#### Yapılacak iş 1:
Aşağıdaki dava yazısına göre şu soruları cevaplayın:
(a) Üç kıtaya hükmetmenin sebebi nedir?
(b) Bu ülke, geçmişiyle neye şahitlik etmiştir?
(c) Jön Türklerin Avrupa'dan getirdiği düşünce hangi ad altında cahiliye olarak anılıyor?
#### Yapılacak iş 2:
Aşağıdaki dava yazısının devamını, son cümlesinden sonra gelecek şekilde yazın.

#### Verilen metin:
----------------

ULU BİR ÇINARDIR BİZİM DAVAMIZ 

Geleceğimizi inşa için geçmişimizi çok iyi bilmemiz gerekir. Bu ülke geçmişi ile acıların her çeşidine şahitlik etmiş bir ülkedir.

İslam Ümmeti olarak milyonları aşan sınırları içerisinde, tarihten bu yana, mazluma yoldaş, mağdura kardeş olmuş bir milletiz.

Bizim üç kıtaya hükmetmemizin sebebi Kutsal kitabımız olan Kuranı Kerimi, hayatımızın her alanında kendimize rehber edinmemizdir.

Bu sebeple din, dil, ırk gözetilmeksizin, cihan devleti olan Osmanlının kucaklayan duruşu, uzun bir aradan sonra tekrar gündeme gelmiştir.

Haçlı zihniyeti, içerideki gayr-i milli işbirlikçileri ile Osmanlının mirası olan bu milletin zihin kodları ile oynayarak , toplumu milli ve manevi değerlerinden uzaklaştırıp,adeta yaşayan bir ceset haline getirdiler.

Jön Türklerin Avrupa’dan ithal ettiği düşüncenin adı; Çağdaşlık adı altında cahiliyedir. Medeniyet adı altında çıplaklıktır. Fetö ve havarilerinin meydana getirdiği ise cumhuriyetin kurulduğu ilk yıllardan, günümüze uzanan bir tuzaktır.

----------------

#### Ham kayıtlar:
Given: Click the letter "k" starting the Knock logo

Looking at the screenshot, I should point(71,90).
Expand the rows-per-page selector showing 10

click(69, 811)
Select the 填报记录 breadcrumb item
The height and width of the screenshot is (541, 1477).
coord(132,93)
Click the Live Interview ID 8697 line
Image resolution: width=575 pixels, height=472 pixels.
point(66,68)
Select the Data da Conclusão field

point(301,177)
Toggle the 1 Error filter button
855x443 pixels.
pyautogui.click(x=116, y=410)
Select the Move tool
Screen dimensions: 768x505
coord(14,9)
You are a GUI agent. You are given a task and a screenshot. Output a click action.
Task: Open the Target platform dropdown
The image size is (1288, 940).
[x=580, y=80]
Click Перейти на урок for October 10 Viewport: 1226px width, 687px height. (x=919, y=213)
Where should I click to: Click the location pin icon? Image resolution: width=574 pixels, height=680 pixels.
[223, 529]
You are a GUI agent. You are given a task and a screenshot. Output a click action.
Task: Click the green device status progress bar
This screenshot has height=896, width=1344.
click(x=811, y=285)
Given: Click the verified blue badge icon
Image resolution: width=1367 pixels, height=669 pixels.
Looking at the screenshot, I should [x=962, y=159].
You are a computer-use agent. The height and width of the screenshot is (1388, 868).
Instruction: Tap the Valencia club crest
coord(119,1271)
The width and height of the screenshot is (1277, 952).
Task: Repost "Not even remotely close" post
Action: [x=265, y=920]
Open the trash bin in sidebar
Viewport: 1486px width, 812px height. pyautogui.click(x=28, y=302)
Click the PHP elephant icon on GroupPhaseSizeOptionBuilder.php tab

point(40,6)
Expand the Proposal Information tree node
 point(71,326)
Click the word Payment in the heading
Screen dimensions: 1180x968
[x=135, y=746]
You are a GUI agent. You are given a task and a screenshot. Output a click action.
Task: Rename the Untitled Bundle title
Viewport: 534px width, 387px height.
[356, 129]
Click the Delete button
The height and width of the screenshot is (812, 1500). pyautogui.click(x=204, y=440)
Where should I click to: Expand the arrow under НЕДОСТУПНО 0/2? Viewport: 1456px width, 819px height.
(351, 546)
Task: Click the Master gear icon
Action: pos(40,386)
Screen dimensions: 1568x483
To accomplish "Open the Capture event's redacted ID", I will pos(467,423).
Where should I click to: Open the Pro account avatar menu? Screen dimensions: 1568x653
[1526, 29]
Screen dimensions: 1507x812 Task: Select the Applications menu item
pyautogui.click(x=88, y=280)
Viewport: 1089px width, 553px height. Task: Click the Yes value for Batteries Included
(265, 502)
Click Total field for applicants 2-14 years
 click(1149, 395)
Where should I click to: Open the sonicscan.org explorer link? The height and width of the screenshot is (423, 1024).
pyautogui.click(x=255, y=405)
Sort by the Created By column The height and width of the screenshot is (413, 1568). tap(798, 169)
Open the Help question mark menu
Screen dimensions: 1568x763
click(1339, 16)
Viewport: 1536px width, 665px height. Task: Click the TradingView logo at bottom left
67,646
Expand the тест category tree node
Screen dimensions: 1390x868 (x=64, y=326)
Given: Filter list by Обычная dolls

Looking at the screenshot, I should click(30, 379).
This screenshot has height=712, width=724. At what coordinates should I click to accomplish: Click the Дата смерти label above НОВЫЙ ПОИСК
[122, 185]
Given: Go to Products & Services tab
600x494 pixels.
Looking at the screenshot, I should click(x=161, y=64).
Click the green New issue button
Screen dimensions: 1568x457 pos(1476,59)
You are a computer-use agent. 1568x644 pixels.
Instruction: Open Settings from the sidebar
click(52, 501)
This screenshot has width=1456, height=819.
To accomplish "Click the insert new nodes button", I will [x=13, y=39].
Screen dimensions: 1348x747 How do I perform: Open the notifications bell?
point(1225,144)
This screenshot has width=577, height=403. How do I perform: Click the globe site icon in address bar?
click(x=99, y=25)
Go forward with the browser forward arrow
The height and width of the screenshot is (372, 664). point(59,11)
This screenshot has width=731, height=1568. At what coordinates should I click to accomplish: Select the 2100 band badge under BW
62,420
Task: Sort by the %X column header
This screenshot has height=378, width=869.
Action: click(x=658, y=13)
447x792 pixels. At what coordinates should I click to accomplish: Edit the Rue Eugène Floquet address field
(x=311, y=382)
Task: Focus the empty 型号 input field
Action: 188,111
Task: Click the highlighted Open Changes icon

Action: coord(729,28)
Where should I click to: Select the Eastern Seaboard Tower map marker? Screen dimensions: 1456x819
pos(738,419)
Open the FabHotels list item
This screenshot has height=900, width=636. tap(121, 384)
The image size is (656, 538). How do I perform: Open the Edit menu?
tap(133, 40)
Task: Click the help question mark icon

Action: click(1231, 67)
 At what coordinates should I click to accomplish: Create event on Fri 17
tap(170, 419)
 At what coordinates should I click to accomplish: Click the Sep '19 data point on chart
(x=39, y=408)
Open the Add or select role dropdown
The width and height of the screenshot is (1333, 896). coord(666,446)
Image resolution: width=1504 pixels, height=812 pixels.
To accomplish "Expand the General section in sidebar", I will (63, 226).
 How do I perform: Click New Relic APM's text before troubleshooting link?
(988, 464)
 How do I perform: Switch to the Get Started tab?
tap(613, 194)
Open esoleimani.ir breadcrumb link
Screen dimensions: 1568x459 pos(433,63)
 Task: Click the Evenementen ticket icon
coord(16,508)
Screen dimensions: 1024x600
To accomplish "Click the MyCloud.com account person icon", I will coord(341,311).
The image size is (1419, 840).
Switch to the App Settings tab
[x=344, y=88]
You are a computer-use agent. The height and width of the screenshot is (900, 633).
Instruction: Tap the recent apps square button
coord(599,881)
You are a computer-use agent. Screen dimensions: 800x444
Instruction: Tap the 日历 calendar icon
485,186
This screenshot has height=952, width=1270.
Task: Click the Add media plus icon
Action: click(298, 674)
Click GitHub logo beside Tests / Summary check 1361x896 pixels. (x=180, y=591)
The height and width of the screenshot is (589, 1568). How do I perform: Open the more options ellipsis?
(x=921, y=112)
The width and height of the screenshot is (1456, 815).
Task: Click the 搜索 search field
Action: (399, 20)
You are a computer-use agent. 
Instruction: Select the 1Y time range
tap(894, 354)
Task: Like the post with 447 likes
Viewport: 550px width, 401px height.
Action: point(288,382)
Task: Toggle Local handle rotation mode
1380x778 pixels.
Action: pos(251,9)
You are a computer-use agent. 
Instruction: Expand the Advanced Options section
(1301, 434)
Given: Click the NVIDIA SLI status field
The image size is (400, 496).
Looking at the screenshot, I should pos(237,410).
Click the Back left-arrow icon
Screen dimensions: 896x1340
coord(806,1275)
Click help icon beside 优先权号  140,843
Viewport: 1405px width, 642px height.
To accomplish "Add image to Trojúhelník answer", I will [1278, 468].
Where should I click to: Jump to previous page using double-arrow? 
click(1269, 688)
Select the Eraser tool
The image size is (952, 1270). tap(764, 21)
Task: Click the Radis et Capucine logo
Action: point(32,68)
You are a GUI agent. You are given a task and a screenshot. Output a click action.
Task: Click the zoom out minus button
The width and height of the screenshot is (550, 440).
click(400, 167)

----------------

#### Yazılı cevap 1:
(a) Kutsal kitap Kur'an-ı Kerim'in hayatın her alanında rehber edinilmesi.
(b) Acıların her çeşidine.
(c) Çağdaşlık adı altında.

#### Yazılı cevap 2:
Uzun bir zamandan beri uyutulmak istenen bu millet, Çanakkale’de irkilmiş, 15 Temmuzda ise kendine gelmiştir.

Osmanlıyı dışarıdan yıkamayan şer odakları,satılmış Jön Türkler ile koskoca imparatorluğu yıktılar. Aynı senaryoyu 15 Temmuz gecesinde, akılları, ruhları, bedenleri satılmış olan Jön Türklerin torunları, hain FETÖ örgütü ile bu senaryoyu tekrar oynayıp, Türkiye’yi bölmeye çalıştılar.

O gece milletin vergisi ile, alın teri ile alınan uçakları, tankları, silahları milletin kendisine doğrulttular.

Din dediler, dinsizlere uşak oldular,

Kutsiyet dediler, milletin maneviyatını çaldılar,

Altın nesil dediler, Akrep Nesil oldular,

Dua dediler, ümmete beddua ettiler,

Bu ülkenin maneviyatını İslam adı altında çalmaya çalışan FETÖ, Siyonistlerin, Emperyalistlerin, ülkemiz üzerindeki kirli oyunlarının maşalığını yaptılar.

Ey Siyonistler!

Ey Emperyalistler!

Ey Fetenyahular!

Bu toprakların mayasında, özünde Birlik Beraberlik, Kardeşlik, Kaynaşma, Dayanışma, Yardımlaşma ve paylaşma vardır.

Bu toprakların çimentosu, İslam kardeşliğidir. Onun için gücünüz ve kirli oyunlarınız bu toprakları bölemeyecektir, diz çöktüremeyecektir.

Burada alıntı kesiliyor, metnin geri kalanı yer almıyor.